News

Actions

Is 'Tampon Tax' discriminatory to women?

Posted at 6:00 AM, Mar 31, 2016
and last updated 2016-03-31 06:09:25-04

COLUMBUS – Four women from Cuyahoga County have filed a lawsuit against the Ohio Department of Taxation, calling for an end to the “discriminatory” tax on tampons and pads.

The complaint, filed mid-March in the Ohio Court of Claims, states the sales tax on feminine hygiene products violates the equal protection clauses of both the United States and Ohio constitutions.

“A tax on tampons and pads is a tax on women,” the 15-page complaint reads. “It is discrimination. It is a vestige of another era, and now it is time to end it.”

Ohio does not impose a sales tax on products necessary to human health, such as prescription drugs and durable medical equipment, according to the state’s sales tax law.

However, feminine hygiene products are not exempted from the tax, despite the fact that the U.S. Food and Drug Administration classifies tampons and pads as “medical devices.”

Nationwide, 40 states, including Ohio, still tax tampons and pads.

The lawsuit estimates that 3 million Ohio women spend at least $70 a year on feminine hygiene products. With a 5.4 percent sales tax, the state collects approximately $11 million each year in sales tax revenue.

Sandra Kelly, a Cleveland lawyer involved in the lawsuit, said it has a twofold aspect: getting a refund for all the taxes paid in past years and ending the tax on feminine hygiene products.

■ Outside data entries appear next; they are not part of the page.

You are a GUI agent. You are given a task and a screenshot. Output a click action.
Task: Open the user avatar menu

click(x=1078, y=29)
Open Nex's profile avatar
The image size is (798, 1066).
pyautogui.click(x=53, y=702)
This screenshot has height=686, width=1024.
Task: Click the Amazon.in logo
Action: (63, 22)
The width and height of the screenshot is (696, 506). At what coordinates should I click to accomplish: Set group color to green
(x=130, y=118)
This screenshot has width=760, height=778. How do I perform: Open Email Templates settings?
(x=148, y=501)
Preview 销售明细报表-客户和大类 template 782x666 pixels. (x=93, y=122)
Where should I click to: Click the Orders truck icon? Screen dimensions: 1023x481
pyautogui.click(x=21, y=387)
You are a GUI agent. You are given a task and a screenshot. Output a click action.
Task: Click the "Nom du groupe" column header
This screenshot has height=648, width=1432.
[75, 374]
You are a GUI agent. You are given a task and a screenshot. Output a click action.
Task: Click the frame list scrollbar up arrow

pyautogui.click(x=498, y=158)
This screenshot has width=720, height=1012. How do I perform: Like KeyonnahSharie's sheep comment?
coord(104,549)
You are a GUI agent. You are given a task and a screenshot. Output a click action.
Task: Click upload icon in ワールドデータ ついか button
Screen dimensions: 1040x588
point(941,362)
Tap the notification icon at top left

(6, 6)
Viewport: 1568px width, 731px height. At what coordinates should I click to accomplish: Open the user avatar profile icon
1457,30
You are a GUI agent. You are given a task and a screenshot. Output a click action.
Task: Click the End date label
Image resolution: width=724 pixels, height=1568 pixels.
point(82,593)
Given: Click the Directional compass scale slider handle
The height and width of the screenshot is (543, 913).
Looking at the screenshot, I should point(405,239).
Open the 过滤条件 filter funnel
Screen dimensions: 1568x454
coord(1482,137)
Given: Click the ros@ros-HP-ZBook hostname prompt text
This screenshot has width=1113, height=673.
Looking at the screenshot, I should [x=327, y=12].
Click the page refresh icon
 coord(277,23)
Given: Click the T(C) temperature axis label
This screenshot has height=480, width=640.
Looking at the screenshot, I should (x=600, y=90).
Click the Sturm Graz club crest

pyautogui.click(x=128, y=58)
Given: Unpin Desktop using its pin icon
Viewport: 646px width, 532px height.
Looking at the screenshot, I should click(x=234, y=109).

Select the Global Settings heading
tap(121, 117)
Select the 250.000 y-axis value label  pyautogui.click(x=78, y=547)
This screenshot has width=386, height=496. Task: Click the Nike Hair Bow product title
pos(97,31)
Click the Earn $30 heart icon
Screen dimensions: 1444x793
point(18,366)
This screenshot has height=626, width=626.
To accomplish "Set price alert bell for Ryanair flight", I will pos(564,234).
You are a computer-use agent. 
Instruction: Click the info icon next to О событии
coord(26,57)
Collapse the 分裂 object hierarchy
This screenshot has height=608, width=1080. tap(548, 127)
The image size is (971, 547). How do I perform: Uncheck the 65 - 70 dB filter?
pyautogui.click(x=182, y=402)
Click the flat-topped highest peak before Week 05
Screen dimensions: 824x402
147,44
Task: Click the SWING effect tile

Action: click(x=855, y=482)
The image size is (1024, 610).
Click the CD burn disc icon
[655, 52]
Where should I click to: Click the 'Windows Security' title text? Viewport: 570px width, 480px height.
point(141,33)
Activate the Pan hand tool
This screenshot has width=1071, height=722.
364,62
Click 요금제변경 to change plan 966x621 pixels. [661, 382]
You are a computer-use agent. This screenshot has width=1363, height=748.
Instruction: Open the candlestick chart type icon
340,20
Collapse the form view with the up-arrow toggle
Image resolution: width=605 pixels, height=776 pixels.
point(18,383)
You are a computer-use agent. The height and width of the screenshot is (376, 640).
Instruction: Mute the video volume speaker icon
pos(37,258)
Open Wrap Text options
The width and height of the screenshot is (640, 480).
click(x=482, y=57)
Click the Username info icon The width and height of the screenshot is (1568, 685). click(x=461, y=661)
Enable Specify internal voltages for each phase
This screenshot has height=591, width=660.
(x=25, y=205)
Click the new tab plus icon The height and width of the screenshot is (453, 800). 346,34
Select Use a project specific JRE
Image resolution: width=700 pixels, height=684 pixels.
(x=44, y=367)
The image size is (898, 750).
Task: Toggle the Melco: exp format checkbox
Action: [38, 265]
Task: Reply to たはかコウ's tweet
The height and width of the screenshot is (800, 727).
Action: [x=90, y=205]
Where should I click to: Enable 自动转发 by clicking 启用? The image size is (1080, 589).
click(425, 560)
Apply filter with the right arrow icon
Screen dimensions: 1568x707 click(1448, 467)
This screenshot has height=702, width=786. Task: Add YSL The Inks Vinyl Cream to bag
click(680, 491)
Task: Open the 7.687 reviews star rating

The lawsuit seeks class-action status and a refund of at least $11 million per year to female consumers.

Democratic lawmakers Greta Johnson and Emilia Sykes, D-Akron, praised the lawsuit.

“At a time when Ohio women are fighting for equal pay, job opportunities and access to quality health care, we need to strike down and get rid of systemic economic inequalities that put females at a disadvantage from the day they are born in Ohio,” said the two lawmakers in a joint statement.

In 2015, Johnson and Sykes introduced a bill that would exempt feminine hygiene products from sales tax.

“This is money that can be used for groceries, rent, childcare, whatever that woman or her family may need,” Johnson said in her written testimony.

The bill, HB 272, is yet to receive a second hearing in the House committee.

President Barack Obama has said earlier this year that he has no idea why states would tax feminine hygiene products as luxury items.

“I suspect it’s because men were making the laws when those taxes were passed,” Obama said. 

The president added that it is “pretty sensible” for women in the 40 states where those sanitary products are taxed "to work to get those taxes removed."